In the World of MMA, former UFC champion introduced this kick when he knockout out Randy Couture by the same kick.
This kick generates more power than the regular Ap Chagi (Front Kick).
All instructions above concerning Ap Chagi apply to Twimyo Ap Chagi.
When to use Twimyo Ap Chagi – Jump Front Kick?
1. The jump front kick is used when the opponent is facing forward and the distance between you and the opponent is longer than your leg reach.
In this case a standard Ap Chagi will not reach the target, therefore a jump forward is added to it in order to land the strike.

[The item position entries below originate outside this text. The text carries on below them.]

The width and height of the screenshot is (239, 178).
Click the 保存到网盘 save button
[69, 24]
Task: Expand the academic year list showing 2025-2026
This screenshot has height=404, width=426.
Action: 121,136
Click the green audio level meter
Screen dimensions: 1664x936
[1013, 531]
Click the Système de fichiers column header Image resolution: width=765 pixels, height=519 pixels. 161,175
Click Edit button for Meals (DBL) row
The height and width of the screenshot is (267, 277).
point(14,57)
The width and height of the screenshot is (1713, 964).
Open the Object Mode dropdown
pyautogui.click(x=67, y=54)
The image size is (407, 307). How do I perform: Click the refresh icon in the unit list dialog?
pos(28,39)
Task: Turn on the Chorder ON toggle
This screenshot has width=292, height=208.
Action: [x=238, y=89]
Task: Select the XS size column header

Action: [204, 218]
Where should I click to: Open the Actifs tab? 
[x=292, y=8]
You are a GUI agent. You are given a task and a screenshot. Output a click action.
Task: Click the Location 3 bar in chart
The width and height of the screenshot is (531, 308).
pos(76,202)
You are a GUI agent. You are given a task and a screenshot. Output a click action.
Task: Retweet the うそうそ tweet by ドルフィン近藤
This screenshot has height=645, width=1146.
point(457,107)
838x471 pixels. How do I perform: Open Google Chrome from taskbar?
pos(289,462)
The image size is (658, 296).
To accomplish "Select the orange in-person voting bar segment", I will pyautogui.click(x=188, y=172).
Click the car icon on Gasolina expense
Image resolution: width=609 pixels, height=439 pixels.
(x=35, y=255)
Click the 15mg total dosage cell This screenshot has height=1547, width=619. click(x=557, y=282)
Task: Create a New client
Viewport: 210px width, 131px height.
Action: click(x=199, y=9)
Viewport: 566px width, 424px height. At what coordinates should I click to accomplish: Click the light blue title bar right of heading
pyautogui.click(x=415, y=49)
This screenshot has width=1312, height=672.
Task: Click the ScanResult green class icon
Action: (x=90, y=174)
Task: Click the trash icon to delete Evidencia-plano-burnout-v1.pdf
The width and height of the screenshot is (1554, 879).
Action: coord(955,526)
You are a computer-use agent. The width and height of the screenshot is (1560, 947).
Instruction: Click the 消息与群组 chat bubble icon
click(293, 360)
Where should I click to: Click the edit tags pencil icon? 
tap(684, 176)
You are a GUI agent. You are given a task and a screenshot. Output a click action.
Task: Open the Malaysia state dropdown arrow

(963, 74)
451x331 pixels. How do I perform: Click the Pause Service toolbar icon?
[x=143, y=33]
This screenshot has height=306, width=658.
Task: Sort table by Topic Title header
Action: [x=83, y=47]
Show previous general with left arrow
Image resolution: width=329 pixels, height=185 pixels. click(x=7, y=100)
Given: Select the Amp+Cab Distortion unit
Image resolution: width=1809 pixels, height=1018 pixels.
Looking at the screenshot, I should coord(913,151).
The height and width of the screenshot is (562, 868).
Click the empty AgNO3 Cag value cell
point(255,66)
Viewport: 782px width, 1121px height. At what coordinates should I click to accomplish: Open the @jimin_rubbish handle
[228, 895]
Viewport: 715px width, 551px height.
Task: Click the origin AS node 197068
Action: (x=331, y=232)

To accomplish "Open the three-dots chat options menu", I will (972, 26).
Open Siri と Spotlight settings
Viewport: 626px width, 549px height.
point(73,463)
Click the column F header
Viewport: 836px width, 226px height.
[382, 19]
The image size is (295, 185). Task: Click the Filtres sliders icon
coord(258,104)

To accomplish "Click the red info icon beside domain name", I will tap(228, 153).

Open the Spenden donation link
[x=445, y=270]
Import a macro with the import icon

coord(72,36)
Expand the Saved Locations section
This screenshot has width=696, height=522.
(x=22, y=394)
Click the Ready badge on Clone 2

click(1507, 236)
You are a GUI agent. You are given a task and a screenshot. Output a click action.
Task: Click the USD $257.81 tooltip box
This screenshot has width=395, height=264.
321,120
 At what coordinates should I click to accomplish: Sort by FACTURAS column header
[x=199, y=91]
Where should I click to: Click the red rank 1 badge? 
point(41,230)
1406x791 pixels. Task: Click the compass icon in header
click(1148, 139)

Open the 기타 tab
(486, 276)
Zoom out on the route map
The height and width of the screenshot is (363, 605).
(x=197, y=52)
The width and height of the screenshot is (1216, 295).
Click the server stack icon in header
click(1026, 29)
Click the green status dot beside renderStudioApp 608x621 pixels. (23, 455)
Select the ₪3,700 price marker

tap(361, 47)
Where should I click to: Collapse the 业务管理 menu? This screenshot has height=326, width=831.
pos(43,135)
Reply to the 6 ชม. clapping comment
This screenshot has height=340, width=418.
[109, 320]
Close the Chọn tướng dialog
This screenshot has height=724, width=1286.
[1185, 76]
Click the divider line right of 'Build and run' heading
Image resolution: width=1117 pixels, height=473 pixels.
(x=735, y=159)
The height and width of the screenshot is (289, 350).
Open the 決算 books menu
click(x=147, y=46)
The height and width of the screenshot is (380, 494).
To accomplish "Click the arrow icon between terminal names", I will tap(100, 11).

2. Also, this technique is applied to reach taller opponents. In this case, instead of jumping forwards, the kick is performed by doing a vertical jump while still going slightly forward.
Twimyo Dwi Chagi – Jump Back Kick
The jump back kick is not a demonstration kick as some might think, this kick has its own purpose which is counter-kicking an advancing opponent while going backwards without losing balance.
Sometimes an opponent might advance with great velocity, throwing a regular back kick could throw you out of balance if the opponent absorbs it and still pushes forward. That’s when the jumping back kick comes into use.
Twimyo Yeop Chagi – Jump Side Kick/Flying Side Kick
The prerequisite of this kick is the basic side kick (Yeop Chagi).
This kick is used when there is a long distance to cover in order to reach the opponent.
The flying side kick relies mainly on momentum, so the more momentum you create the more powerful it is. Therefore you have to execute a short run towards the target in order to generate greater momentum and thrust all your weight into the target.
All the principles of the basic side kick apply to the flying side kick.
Tornado kick or 360 kick
The modern version of a tornado kick finishes with a roundhouse kick.
There is another less effective version executed with a crescent kick at the end, this version does not have much power behind it because it does not engage the hips like the one executed with a roundhouse kick.
The prerequisite to learning this kick is to master the roundhouse (Dollyo Chagi) because the 360 turn ends with the exact mechanisms of a roundhouse.
In order to perform a tornado kick, you need to adopt a side stance, not a square stance as in Muay Thai and kickboxing.
If you are in a Muay Thai or a kickboxing fight and you want to throw a tornado kick while still in a square stance, don’t switch to a side stance with a sudden move without reason, your opponent will guess that you are about to spin.
Always blind your opponent with feints, jabs, non-engaging kicks, etc. before switching to a side stance. Once you are in a side stance and you see an opening throw your kick, you might be surprised of how much damage the tornado kick can do to a human skull.
The jump should be towards the opponent not vertical.
The tornado move is an extremely advanced move in Taekwondo, do not attempt to use it in a self-defense situation unless you have absolute certainty that you are going to hit your target surgically.
If not, stick to the basics, Dollyo Chagi (Roundhouse kick), Ap Chagi (Front Kick), etc.
This kick, as any other turning kick, is mainly used for countering. But It can also be used rarely as part of an offensive combination of kicks e.g. Roundhouse followed by a spinning hook kick then followed by a tornado kick.
By throwing all those three kicks in combination, you give less opportunity for the opponent to enter in your leg reach without getting hit with one of these powerful kicks.
Most Taekwondo practitioners, even the advanced ones tend to only master this kick with one leg, depending on if they are right-handed or left-handed.
It is recommended to practice and master the kick perfectly with both legs so you can counter every leg your opponent uses accordingly.
The art of Taekwondo has invented a great number of kicks, the ones mentioned above are the most used and the most practical in Taekwondo matches and self-defense.
There are other beautiful kicks that can’t be used effectively in self-defense situations such as 540 kick, 720 kick, scissor kick, jump double front kick, etc. But they are still used in Taekwondo demonstrations as an assertion of the superiority and high level athleticism of Taekwondo as a martial art.